Garden Education Professional Learning Community (PLC)
Information: Growing Gardens is forming a regional Professional Learning Community (PLC) for classroom teachers and garden educators to support each other in using school gardens to enhance curriculum and increase student engagement. We are recruiting up to twelve school K-8 classroom teachers, as well as professional Garden Educators, to find new ways of working together to use school gardens to meet classroom learning goals and the needs of their students. We anticipate the PLC helping teachers: 1) identify ways to use school gardens to enhance students’ knowledge, 2) create and adapt existing hands-on lessons and curriculum materials, 3) work collaboratively to align garden-based curriculum and instructional practices with new educational standards, 4) share resources and support each other in implementing new practices and, 5) find new ways of involving parents and community volunteers in students’ learning experiences. This project has been funded by the Gray Family Foundation.
“The PLC was a great way to hear about what others are doing in the garden and get ideas.
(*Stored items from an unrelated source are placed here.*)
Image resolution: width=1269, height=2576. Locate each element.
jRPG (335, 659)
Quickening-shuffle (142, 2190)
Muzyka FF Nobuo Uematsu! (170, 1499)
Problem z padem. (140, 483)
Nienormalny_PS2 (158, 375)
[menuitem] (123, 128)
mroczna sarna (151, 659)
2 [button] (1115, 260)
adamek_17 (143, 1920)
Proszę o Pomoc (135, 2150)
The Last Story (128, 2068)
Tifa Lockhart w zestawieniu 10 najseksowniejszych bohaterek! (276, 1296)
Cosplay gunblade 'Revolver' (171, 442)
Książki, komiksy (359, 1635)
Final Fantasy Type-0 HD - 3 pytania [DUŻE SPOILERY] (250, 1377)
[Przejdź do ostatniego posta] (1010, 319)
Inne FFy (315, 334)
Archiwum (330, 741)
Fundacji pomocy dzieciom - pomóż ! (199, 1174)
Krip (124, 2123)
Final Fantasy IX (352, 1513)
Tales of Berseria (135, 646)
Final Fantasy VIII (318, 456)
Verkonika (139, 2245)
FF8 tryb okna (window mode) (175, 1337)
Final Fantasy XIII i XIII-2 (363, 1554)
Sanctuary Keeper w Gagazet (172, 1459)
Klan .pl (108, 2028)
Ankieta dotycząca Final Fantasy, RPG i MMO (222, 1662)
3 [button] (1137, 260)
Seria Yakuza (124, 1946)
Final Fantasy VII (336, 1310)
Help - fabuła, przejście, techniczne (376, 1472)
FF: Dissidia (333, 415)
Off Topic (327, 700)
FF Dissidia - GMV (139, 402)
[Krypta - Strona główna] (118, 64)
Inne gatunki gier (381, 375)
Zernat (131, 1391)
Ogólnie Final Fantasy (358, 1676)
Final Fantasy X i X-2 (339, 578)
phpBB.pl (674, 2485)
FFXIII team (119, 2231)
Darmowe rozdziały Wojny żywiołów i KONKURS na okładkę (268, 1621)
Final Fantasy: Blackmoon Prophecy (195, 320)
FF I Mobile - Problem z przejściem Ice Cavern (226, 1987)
It made me reconnect with some of the pieces of education that drew me to teaching in the first place- taking kids outside for learning! I also found myself using some lesson ideas I got from other teachers from the PLC, that integrated nicely into my current curriculum, such as designing garden beds to teach the concept of fractions and perimeter.” –Sharon Mendels, 2nd-3rd grade Teacher, PLC Participant
- November/December: Registration
- January – March: cohort meetings once each month on weekday evenings 5-8pm
- February – May: teachers implement garden education lessons with their classes
- May: final meeting/celebration, reflection & evaluation
More information: See this Garden Education PLC 2018 Syllabus for more information. If you have any questions, contact the instructor, Amoreena Guerrero (firstname.lastname@example.org)
Garden Education Networks
Our Youth Grow Manager coordinates the Portland Farm and Garden Educators Network – a group dedicated to farm and garden education in the community. We meet once a season to update, share resources and network, and have a list serve. Contact email@example.com for more information.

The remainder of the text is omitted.